# Von Neumann regular rings and its ideals

Let R be a strongly regular Von Neumann ring, this is, that for every $$r \in R$$ there exists $$x \in R$$ such that $$r^2x=r$$. From here, how to prove that $$R$$ is strongly Von Neumann regular if and only if every principal ideal $$I$$ of $$R$$ is generated by an idempotent element? If the ring were to be commutative, then the element $$rx$$ would be idempotent because $$(rx)^2=r(xr)x=r(rx)x=(rr)xx=r^2xx=rx$$, and proving the statement from here is rather simple. But I am unable to find a way that does not require commutativity. Any help is apreciated, thaks in advance.
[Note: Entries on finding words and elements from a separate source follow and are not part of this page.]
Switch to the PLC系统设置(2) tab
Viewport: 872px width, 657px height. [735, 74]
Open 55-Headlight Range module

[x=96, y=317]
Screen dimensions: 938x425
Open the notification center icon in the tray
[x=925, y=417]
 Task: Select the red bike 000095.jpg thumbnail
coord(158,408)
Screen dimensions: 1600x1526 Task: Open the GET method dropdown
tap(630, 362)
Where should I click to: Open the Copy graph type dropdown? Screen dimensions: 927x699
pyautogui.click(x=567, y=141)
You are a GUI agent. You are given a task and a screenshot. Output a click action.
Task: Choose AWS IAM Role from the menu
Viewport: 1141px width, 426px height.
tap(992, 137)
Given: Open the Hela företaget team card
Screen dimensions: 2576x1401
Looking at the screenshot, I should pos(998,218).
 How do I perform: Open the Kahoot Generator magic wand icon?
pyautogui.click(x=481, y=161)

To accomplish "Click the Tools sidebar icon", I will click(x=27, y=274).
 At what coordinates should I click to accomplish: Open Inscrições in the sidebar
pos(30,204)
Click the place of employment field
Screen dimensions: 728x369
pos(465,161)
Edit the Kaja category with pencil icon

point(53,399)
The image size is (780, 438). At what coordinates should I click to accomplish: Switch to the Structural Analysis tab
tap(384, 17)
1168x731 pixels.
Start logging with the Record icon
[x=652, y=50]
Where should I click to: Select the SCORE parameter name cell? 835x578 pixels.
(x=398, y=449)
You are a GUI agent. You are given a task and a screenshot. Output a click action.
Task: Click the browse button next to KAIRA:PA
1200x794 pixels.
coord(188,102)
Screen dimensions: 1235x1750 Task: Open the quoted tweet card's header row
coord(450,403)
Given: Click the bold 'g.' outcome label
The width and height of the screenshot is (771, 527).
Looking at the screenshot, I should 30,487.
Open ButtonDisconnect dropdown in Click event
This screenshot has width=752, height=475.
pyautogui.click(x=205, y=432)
• $r^2 x = r$ implies $r(r-rxr) = (r-r^2x)r = 0$, so $(r-rxr)^2=0$, and $r = rxr$, since the ring is reduced. (See this in M. P. Drazin, "Rings with Central Idempotent or Nilpotent Elements" (1956), just before Theorem 7.) Commented May 20 at 15:06

I will use abbreviations VNR and SVNR for brevity.

how to prove that $$R$$ is strongly Von Neumann regular if and only if every principal ideal $$I$$ of $$R$$ is generated by an idempotent element?

As far as I can interpret this, it does not sound correct. A ring is VNR iff every principal right ideal is a summand, i.e. generated by an idempotent. So the "if" statement here is false, but the "only if" part is true.

So I suspect you meant the "only if" part here, or in other words

How to prove that SVNR implies VNR?

Then one can approach this by observing first that SVNR $$\implies$$ reduced (no nonzero nilpotents, equivalent, nothing nonzero squares to zero.) If anything satisfies $$r^2=0$$, then $$r=0$$ using that equation.

Secondly then, if you have $$x$$ such that $$r^2x=r$$, then fortuitously it also occurs that $$rxr=r$$. For, $$(rxr-r)^2=rxrrxr-rxrr-rrxr+r^2=rxrr-rxrr-r^2+r^2=0$$ by using the reduction $$r^2x=r$$. That means $$rxr-r$$ is nilpotent, and as we know then it must be $$0$$. Hence, $$rxr=r$$.

So it is useful to remember that VNR+reduced = SVNR. Another useful characterization is that VNR+Abelian=SVNR, where "Abelian" means that all idempotents are central.